Automated power

-September 01, 2010

Sambit Panigrahi is system integration and tools lead in the battery-management solutions group at Texas Instruments (Dallas, TX). He's responsible for integrating systems used to test ICs such as battery fuel gauges that manage power for rechargeable batteries. The gauges can support batteries that are available in more than 600 different packages and chemistries and may have up to four cells. Senior technical editor Martin Rowe spoke with Panigrahi by telephone.

Q: How do you test battery fuel gauges?
The power-management devices are really microcontrollers with analog front ends, so a test system tests the firmware for how the device responds to known physical conditions. Our battery fuel gauge ICs are SBS (Smart Battery System) compliant and thus must meet SBS specs so end users can easily swap devices from multiple manufacturers.

We create test conditions by applying voltages and currents with source-measure units from Keithley Instruments. We simulate temperature with a digital potentiometer that acts like an external sensor. We have practically no test components inside the firmware in our devices to aid our testing, so we don't "trick" the devices to think that they are experiencing anything. We do, though, send commands to change the device modes, threshold values, and so forth. Our devices have RISC processors and limited memory. By changing the flash-memory contents in the devices, we can place a device in different modes. We then change physical conditions to test that mode.

Q: What responses do you look for?
We typically run as many as 200 tests on each device. We test conditions such as overvoltage or battery temperature. By setting the battery voltage too high, we check that the controller responds correctly. That is, it must trigger an error flag that the tester can then interrogate and verify that the correct trigger occurred.

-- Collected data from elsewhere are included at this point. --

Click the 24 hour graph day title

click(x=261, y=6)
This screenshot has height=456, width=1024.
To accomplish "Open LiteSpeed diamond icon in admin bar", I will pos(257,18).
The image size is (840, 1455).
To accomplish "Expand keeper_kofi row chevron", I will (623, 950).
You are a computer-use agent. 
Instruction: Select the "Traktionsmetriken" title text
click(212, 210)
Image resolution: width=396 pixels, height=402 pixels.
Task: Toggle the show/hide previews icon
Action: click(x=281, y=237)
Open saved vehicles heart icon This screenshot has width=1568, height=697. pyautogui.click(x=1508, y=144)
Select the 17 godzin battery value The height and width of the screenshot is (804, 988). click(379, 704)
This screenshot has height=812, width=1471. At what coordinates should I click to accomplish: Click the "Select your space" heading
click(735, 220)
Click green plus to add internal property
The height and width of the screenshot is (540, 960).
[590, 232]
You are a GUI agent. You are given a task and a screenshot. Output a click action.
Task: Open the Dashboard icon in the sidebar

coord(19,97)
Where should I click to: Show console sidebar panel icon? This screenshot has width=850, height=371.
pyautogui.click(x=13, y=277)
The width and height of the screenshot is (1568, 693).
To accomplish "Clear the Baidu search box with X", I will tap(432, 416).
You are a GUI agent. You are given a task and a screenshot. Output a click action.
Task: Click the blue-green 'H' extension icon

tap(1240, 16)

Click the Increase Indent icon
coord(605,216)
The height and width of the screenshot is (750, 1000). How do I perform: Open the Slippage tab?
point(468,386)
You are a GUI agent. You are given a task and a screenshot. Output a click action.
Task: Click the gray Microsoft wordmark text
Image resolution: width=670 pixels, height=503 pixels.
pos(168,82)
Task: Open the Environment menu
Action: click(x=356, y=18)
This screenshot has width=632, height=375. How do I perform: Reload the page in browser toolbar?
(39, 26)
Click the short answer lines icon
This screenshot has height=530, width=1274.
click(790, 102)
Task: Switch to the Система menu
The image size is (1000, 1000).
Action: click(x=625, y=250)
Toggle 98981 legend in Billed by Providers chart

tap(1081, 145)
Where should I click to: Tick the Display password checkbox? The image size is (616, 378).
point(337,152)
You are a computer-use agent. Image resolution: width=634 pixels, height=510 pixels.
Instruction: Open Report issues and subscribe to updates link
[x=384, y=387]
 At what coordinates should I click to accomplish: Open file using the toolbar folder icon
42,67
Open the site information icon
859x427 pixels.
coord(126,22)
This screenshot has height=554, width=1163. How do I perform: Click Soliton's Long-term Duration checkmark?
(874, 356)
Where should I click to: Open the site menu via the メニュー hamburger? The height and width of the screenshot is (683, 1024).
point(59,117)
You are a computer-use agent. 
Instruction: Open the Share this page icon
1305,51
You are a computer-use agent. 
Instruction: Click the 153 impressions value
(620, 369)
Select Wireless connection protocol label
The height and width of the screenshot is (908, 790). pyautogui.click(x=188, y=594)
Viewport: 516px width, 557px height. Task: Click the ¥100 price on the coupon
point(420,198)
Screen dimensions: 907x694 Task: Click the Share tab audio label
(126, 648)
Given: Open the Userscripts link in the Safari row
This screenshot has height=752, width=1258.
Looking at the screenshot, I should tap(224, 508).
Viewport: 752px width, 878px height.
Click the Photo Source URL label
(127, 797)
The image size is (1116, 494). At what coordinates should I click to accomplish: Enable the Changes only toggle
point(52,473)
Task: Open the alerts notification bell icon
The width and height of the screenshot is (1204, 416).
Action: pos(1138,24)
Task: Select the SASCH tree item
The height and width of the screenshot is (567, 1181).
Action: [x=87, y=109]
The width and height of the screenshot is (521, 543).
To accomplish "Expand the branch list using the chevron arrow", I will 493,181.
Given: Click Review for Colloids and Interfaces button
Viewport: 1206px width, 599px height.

Q: How have you structured the test software?
The software is based on National Instruments' LabView and TestStand. TestStand lets operators set test parameters and conditions. We've developed automated scripts that execute the tests. LabView executes the scripts by communications through drivers encapsulated in DLLs (dynamic link libraries) and OCX (object linking and embedding control extension) files.
The DLLs are sometimes packaged in executable files that we distribute to customers so they can test their battery assemblies. LabView calls the drivers and runs the tests, reporting the results to TestStand.

Q: Which other departments do you work with when developing the testers?
We work with firmware engineers within the company, but we also work with field-applications engineers who have direct contact with the customers. We do most of the data gathering in Dallas as well as some of the software development. Some of the software development also takes place in India.

Q: What were the major challenges you faced when developing the testers?
People were used to performing these tests manually, without automated scripts. Thus, they had to get used to an automated system. With the old system, sending a command to a controller that set a voltage and waiting for a response could take between 8 s and 10 s, and the test operator could see when the controller under test responded to the stimulus command. The operator could then check the appropriate alarms. With automated systems, we had to program the systems with greater accuracy to wait, say about 10.25 s, before checking the device under test.